Records supplied: Begin

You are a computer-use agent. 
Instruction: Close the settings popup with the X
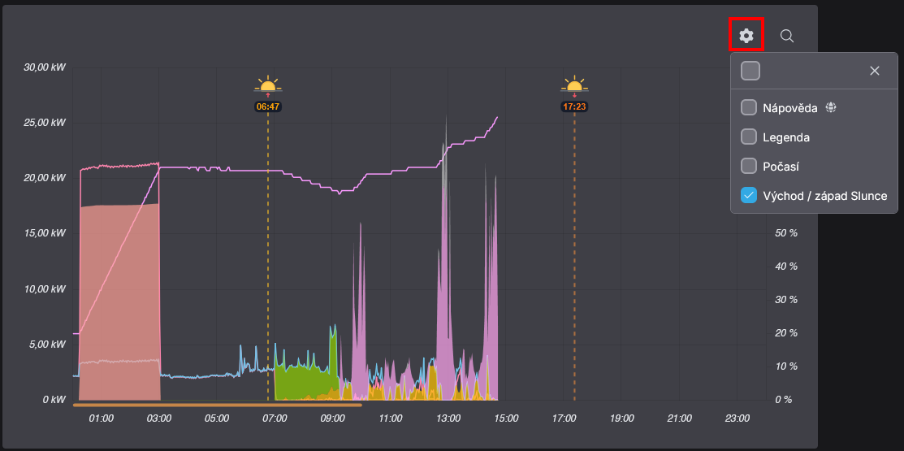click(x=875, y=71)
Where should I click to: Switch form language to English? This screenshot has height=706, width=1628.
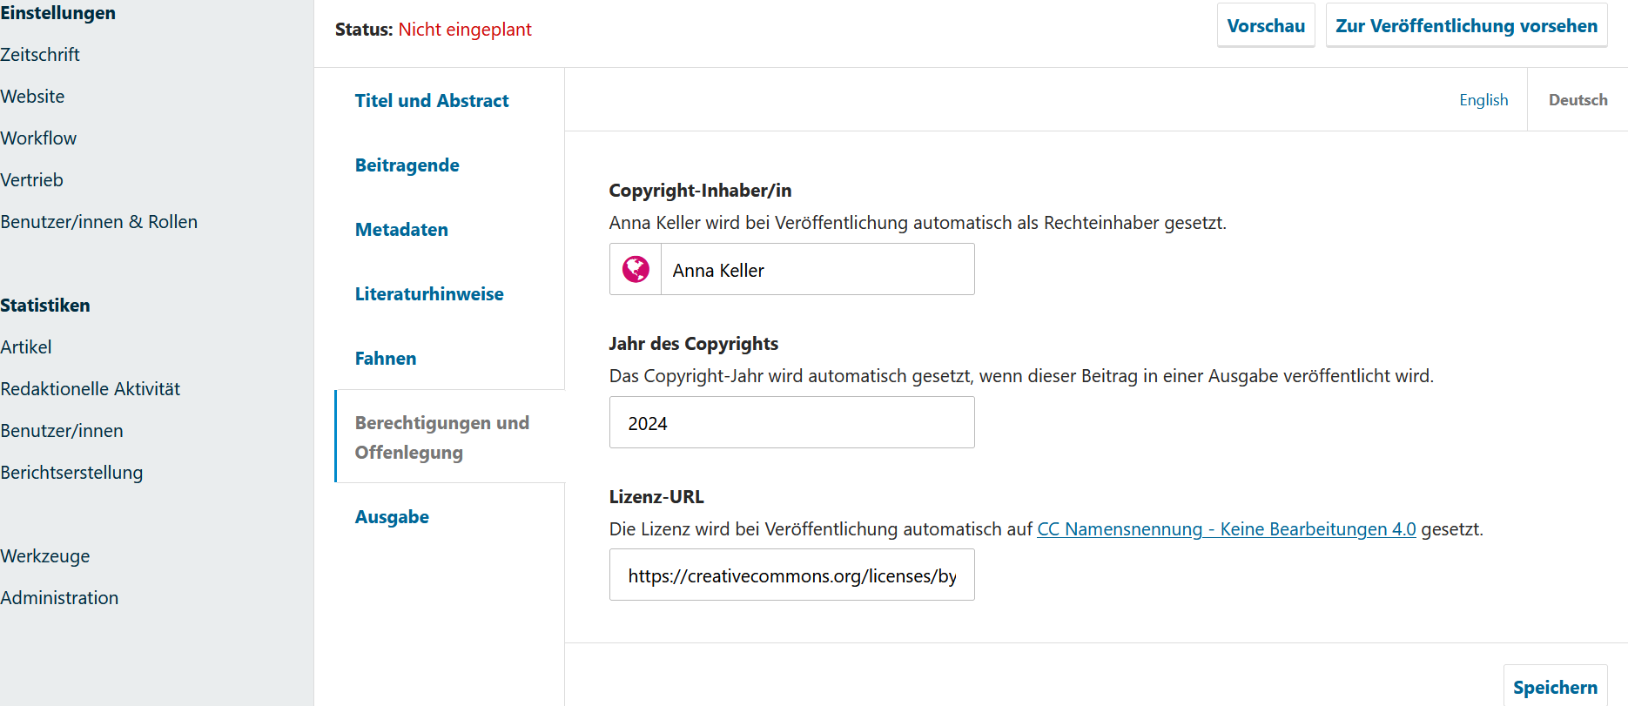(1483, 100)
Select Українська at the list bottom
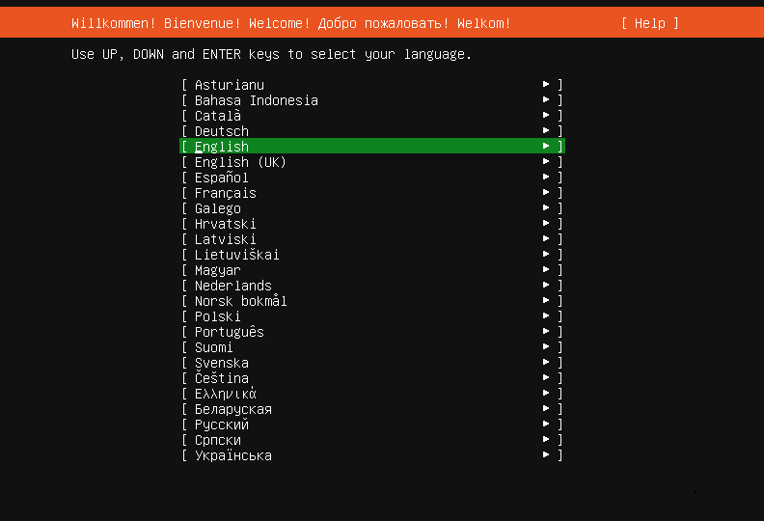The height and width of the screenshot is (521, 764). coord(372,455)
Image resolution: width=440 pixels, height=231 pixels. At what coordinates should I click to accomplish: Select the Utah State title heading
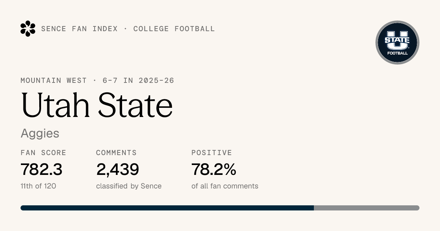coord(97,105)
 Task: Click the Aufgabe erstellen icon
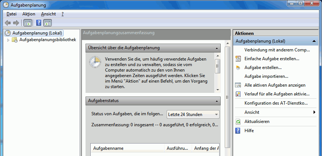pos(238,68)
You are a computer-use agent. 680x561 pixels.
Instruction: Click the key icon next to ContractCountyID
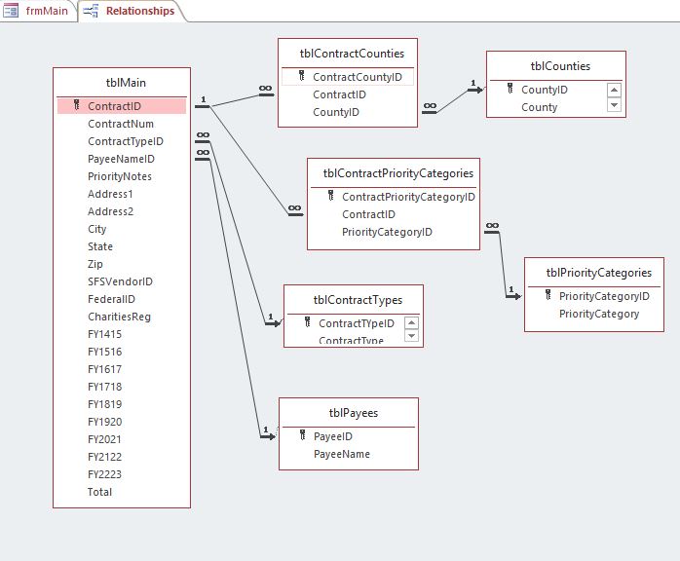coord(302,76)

Records supplied: End
Records supplied: Begin

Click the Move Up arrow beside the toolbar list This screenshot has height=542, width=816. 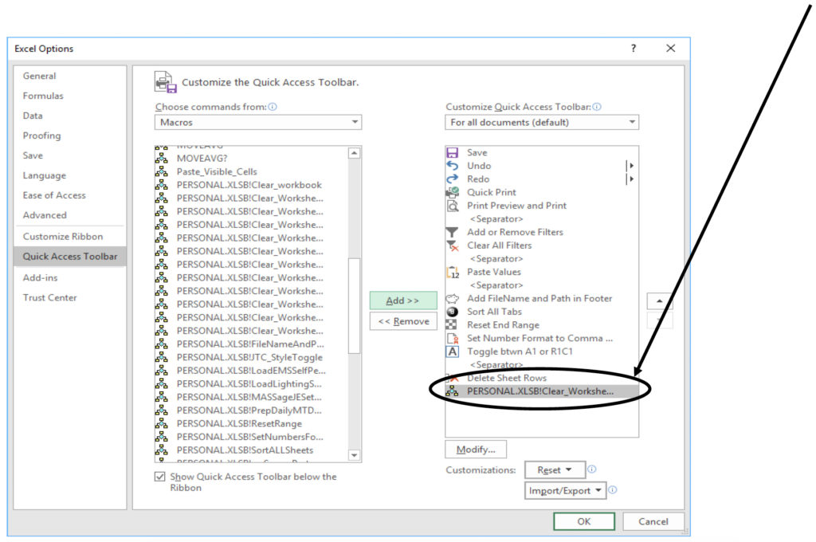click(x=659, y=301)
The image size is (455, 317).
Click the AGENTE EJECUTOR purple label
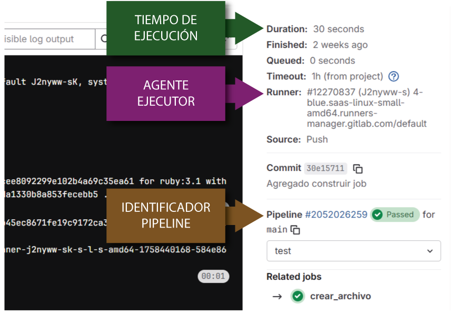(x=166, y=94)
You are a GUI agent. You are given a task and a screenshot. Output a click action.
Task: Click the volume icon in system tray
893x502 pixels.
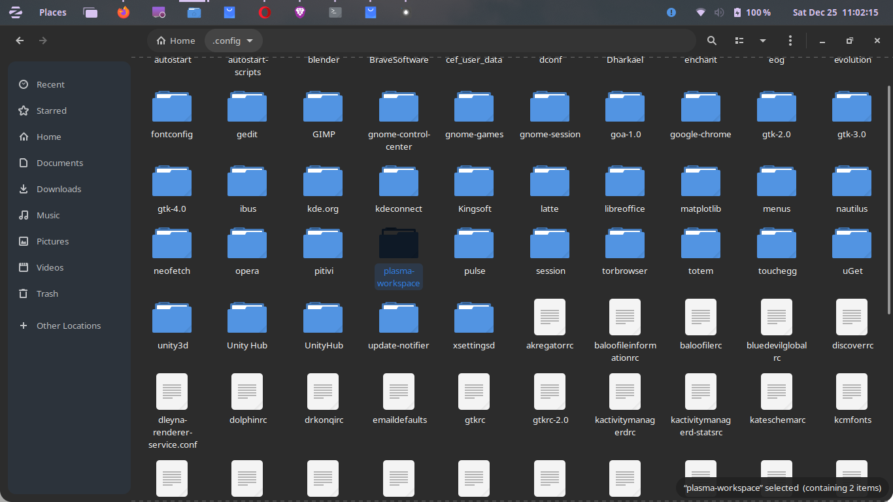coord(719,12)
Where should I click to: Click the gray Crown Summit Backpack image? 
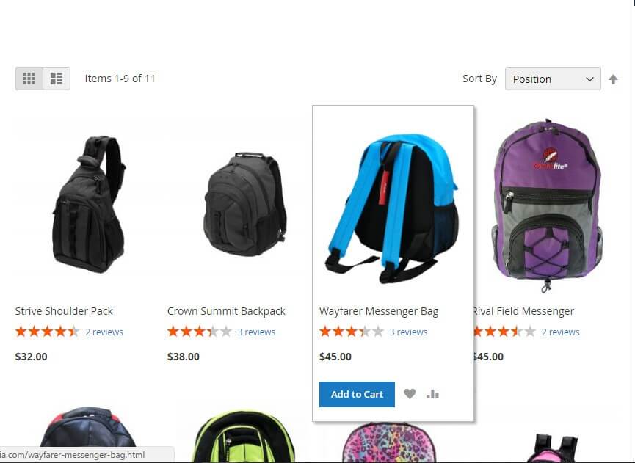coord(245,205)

Records supplied: End

### Exercise details
How many lines of the records contain the word "computer"? Reply with the number and nothing else.

### Output of the task
2